_WHAT NEEDS TO BE DONE_
Search the data below for the word "terenu" and report how many lines contain it, with no added words.

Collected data
-----

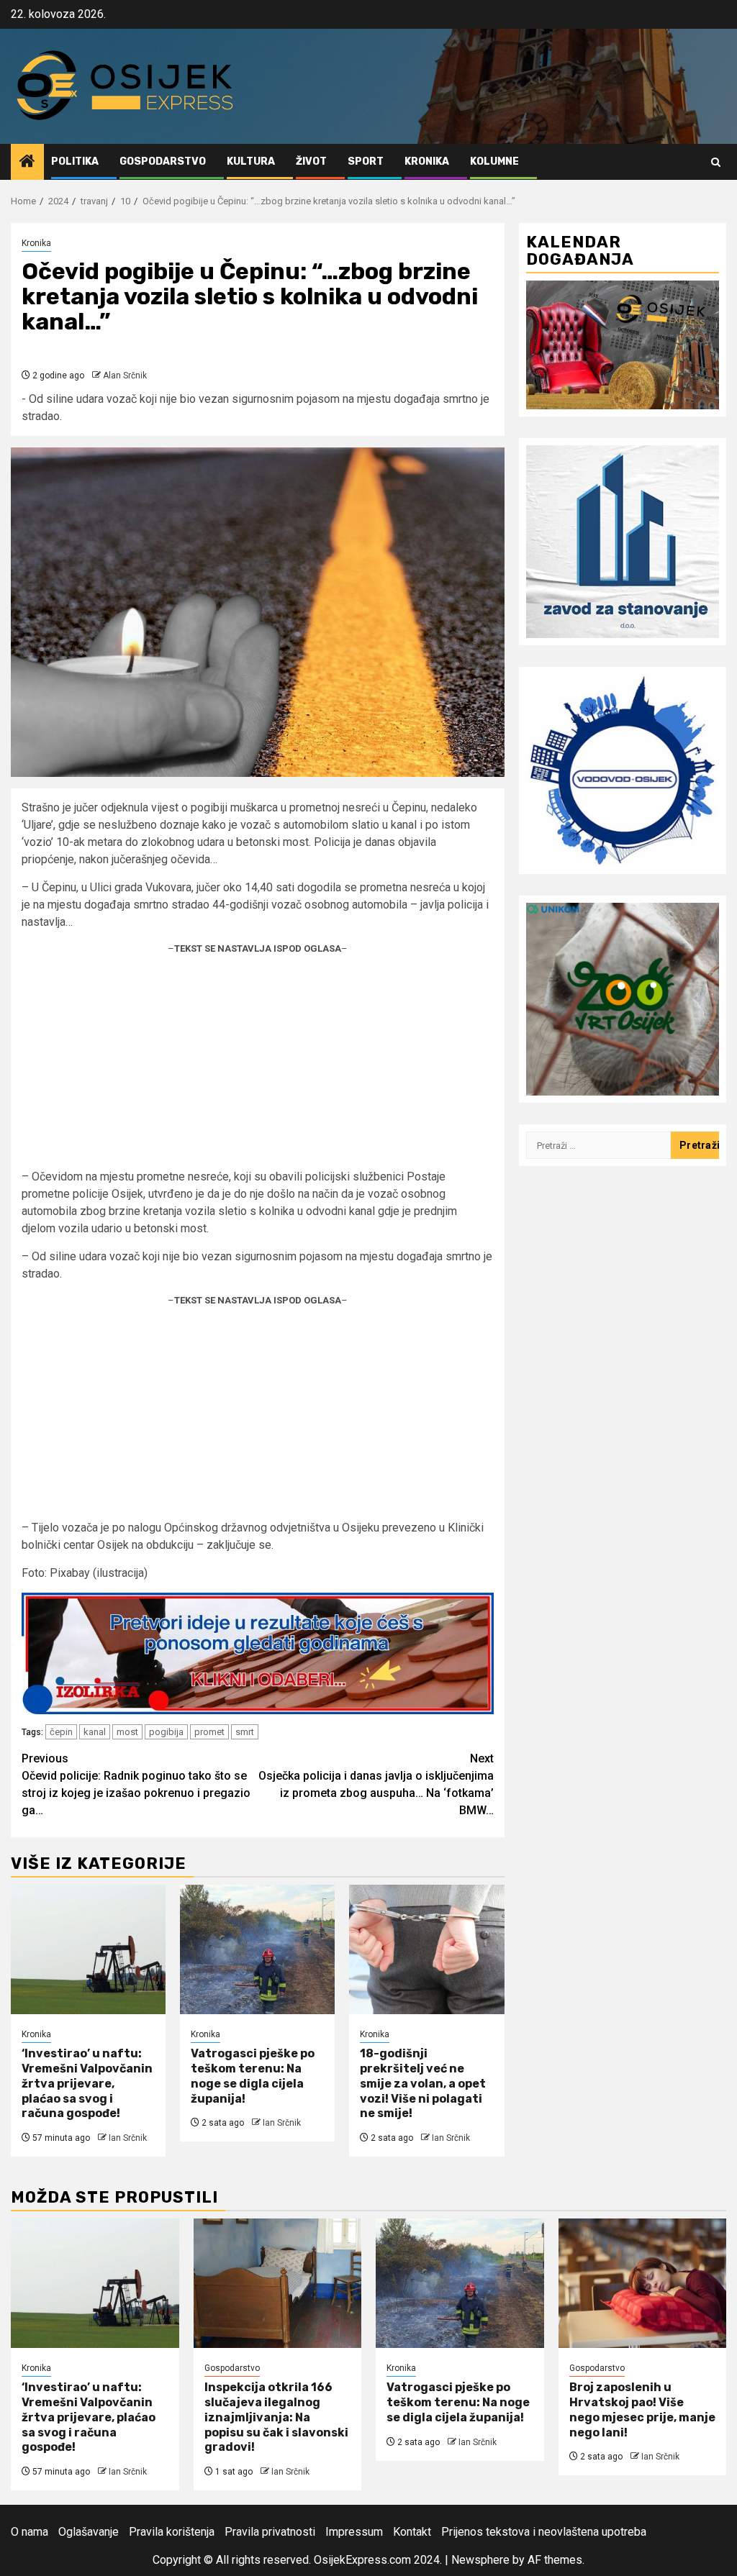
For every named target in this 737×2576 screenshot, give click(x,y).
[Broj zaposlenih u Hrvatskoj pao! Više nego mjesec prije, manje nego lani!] (643, 2283)
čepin (61, 1731)
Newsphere (480, 2560)
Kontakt (412, 2532)
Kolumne (494, 161)
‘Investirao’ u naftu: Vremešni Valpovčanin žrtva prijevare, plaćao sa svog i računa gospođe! (87, 2083)
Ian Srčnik (128, 2138)
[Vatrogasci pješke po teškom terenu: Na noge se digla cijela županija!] (257, 1949)
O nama (29, 2532)
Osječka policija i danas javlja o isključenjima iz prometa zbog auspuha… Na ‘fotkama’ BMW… (376, 1784)
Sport (366, 161)
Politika (75, 161)
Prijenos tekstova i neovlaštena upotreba (543, 2532)
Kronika (426, 161)
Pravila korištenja (171, 2532)
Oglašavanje (88, 2532)
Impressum (354, 2532)
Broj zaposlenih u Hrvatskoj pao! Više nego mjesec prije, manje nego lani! (642, 2409)
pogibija (166, 1731)
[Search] (716, 162)
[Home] (27, 163)
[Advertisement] (258, 1067)
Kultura (251, 161)
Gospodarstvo (162, 161)
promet (209, 1731)
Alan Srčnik (125, 375)
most (127, 1731)
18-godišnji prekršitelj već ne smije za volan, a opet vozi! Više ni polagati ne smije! (423, 2083)
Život (311, 161)
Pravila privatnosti (270, 2532)
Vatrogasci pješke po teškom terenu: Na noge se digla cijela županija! (253, 2076)
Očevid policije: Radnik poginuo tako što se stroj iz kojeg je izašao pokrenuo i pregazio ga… (136, 1784)
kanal (94, 1731)
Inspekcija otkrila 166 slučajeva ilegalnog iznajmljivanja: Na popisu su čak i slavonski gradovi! (276, 2417)
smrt (244, 1731)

-----

_RESPONSE BOX_
2